How to Be a Modern-Day Martyr

The loves and losses in Zachary Tyler Vickers’ Congratulations on Your Martyrdom!

Having read an extremely weird and wonderful story by Zachary Tyler Vickers’ that appeared in Hobart, and having interviewed him about said story, I thought I knew what to expect from his book, which came out at the end of May, 2016 from Indiana University Press. But Congratulations on Your Martyrdom! surprised me, in the same way that David Foster Wallace’s work surprised me when I first started reading it in earnest.

When encountering Wallace for the first time, it’s often through an excerpt or one of his cleverer short stories that are more digestible in undergrad writing courses. That is, the story or excerpt is likely good, even excellent, but it doesn’t convey the breadth and depth of what Wallace does in his work. Similar to encountering one story by George Saunders rather than reading a whole bunch of it, you may come away knowing that the author is very clever, intelligent, and has heart, but you won’t quite see the empathy that resonates within the lives of the often concept-driven story.

The stories in Congratulations on Your Martyrdom! are linked by space and time: they all take place in a small town that is struck by a tornado that has changed everyone and everything to some extent. Almost every story mentions another landmark occasion in the town — the time a boy jumped off the cliffs of the make-out area known, fittingly, as The Spot, and died. This is a small town that has a collective memory for such events, and the people who live there exist only in relation to one another. There is no story that includes a character who is entirely, 100% alone, because small town life simply doesn’t allow for it — and nor does Vickers (there is a story titled “Everything in Relation to Everything Else,” just to prove my point).

“Zachary Tyler Vickers’ work feels like a mix of Saunders and Wallace.”

Zachary Tyler Vickers’ work feels like a mix of Saunders (who blurbed the book and was a teacher at one point according to the acknowledgements) and Wallace (whom I know Vickers admires as we spoke about him at length) — but it is also entirely Vickers’ own.

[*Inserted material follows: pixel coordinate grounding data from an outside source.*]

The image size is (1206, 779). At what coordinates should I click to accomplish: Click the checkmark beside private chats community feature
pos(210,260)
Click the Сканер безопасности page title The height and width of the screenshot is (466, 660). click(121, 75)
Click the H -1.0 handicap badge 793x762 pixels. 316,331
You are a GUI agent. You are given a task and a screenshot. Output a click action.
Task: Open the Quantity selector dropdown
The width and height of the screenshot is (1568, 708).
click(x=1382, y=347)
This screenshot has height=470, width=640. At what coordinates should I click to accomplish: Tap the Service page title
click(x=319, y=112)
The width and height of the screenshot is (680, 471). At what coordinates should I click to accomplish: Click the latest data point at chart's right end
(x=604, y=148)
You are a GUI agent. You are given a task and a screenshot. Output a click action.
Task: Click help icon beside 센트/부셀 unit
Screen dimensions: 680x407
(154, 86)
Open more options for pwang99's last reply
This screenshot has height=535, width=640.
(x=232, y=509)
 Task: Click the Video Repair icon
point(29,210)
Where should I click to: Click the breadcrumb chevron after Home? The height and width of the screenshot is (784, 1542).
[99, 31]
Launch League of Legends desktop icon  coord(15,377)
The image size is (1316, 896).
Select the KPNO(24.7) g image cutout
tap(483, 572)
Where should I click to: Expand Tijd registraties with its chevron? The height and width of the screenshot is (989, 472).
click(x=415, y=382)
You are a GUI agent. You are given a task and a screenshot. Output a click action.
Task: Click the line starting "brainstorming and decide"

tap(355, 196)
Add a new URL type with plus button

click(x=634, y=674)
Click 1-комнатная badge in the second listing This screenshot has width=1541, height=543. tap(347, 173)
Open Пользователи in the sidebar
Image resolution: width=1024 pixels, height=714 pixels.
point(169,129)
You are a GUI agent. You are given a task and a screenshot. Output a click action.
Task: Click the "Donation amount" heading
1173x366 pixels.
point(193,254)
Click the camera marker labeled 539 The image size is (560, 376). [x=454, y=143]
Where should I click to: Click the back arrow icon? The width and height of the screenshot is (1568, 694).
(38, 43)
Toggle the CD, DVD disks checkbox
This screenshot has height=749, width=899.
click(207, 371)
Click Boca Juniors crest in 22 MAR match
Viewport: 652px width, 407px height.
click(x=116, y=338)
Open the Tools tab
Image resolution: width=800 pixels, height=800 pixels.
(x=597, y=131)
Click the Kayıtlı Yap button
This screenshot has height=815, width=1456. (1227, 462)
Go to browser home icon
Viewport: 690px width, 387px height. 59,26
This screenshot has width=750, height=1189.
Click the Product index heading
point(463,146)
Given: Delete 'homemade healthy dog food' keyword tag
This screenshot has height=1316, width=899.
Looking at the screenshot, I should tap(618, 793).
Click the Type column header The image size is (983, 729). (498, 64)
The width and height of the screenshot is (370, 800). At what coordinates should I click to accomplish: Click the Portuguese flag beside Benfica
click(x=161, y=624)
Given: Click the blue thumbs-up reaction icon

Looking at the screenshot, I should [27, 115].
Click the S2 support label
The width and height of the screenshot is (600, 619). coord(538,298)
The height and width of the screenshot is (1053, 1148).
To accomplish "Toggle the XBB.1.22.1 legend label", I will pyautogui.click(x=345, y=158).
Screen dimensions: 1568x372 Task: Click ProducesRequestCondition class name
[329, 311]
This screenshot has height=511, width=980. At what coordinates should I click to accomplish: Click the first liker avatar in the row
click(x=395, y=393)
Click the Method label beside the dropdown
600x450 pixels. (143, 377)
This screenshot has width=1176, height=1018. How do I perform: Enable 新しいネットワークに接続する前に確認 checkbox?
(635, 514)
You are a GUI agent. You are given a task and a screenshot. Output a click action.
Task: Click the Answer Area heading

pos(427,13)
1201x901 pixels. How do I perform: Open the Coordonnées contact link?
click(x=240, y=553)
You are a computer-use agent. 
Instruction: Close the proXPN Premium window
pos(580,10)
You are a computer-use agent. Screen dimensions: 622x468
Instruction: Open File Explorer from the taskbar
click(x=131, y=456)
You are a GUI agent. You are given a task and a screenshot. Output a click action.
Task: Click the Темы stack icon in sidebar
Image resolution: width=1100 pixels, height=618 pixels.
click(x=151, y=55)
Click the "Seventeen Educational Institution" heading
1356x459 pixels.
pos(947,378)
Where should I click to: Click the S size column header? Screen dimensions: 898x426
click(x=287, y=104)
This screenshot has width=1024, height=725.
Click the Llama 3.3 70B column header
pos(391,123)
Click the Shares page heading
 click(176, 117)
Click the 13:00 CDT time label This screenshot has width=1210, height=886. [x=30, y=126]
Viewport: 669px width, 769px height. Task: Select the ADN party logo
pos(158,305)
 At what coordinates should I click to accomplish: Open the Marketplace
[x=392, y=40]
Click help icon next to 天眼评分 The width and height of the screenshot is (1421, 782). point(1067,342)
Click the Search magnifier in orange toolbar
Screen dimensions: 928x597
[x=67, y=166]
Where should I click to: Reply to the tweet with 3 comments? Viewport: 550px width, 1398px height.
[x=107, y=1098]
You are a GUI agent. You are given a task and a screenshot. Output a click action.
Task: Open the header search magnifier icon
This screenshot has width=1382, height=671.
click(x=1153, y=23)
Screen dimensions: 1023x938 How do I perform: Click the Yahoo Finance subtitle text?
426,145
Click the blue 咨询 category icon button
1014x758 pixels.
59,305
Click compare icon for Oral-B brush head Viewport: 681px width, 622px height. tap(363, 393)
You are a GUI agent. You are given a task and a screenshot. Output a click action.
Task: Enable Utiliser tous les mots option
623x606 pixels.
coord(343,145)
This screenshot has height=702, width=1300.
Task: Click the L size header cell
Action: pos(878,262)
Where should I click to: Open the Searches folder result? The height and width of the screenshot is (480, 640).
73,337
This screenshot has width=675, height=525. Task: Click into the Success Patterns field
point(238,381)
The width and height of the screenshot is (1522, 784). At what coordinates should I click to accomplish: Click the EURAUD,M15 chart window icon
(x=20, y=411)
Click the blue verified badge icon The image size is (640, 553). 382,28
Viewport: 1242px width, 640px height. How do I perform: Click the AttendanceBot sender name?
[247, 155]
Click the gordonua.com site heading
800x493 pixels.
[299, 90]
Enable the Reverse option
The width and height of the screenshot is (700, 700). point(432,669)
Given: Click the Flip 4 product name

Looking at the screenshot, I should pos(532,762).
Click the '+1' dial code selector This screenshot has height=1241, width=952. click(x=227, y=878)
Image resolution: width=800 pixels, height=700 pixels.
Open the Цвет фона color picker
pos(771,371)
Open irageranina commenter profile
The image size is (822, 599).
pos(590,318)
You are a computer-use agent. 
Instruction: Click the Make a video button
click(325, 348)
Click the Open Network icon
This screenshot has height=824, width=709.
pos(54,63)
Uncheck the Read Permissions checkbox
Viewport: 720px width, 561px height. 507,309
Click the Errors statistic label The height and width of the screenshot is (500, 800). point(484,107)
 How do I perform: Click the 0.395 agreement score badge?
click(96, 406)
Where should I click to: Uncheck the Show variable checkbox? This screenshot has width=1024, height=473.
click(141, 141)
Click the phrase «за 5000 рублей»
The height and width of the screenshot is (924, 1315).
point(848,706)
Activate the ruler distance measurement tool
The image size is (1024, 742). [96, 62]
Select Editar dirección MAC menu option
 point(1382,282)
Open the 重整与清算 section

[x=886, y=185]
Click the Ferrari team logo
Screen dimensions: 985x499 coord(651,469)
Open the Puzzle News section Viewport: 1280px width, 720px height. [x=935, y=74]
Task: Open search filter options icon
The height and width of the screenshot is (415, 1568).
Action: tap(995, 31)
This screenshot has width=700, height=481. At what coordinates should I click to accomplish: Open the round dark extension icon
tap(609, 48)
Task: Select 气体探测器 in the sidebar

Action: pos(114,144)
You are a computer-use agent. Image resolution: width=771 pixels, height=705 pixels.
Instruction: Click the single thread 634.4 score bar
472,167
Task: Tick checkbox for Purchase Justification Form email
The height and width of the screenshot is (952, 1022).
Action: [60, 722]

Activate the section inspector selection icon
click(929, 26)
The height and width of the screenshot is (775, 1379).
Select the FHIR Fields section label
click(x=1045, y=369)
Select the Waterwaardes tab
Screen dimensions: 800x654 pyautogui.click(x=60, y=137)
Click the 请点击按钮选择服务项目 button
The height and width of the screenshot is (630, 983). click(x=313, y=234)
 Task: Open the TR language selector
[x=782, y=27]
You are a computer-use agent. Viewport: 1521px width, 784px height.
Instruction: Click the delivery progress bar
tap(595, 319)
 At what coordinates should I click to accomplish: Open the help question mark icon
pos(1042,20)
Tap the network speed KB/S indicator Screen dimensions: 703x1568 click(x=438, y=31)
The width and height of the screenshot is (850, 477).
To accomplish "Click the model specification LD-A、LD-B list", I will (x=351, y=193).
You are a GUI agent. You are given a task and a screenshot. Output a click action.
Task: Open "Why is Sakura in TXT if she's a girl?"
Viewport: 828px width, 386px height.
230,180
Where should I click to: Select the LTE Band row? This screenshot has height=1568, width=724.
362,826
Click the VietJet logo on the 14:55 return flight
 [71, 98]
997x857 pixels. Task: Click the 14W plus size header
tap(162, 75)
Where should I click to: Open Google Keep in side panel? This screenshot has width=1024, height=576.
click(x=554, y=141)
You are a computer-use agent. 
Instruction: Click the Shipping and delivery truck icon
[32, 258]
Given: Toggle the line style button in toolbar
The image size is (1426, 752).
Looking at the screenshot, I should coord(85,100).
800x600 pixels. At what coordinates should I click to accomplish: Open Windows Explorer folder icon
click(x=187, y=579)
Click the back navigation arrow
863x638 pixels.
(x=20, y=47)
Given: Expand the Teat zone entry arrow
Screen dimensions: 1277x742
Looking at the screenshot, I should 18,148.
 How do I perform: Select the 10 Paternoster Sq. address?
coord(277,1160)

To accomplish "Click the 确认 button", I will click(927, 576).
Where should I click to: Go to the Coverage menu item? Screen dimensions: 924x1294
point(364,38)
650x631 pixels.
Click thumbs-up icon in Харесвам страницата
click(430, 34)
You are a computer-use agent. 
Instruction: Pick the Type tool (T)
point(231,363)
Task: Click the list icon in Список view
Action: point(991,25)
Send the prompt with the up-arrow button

The qualities he shares with the Saunders and Wallace are a subtle and rather tragic humor, a sense of despairing hope or hopeful despair, and a fullness of empathy that is masked by intelligence so that one could skim the surface of these stories and enjoy them without seeing it if one were so disposed.

The language of the stories is impeccable, crisp and neat and tight, without superfluity, which is one of the ways skilled writers of a certain type allow, consciously or un-, the emotionality of their work to hide in plain sight. For example, take the first story, “Disfigured Paper Animals,” in which a Build-A-Bear-type shop begins using carcasses of real animals instead of the synthetic kind. The narrator of the story is the man who brings the stuffed animals to life with “Magical Foam Organs” and a stuffing hose dubbed the “Umbilical Cord” and sews them shut. He has overlarge hands, swollen and strange, and they haunt him.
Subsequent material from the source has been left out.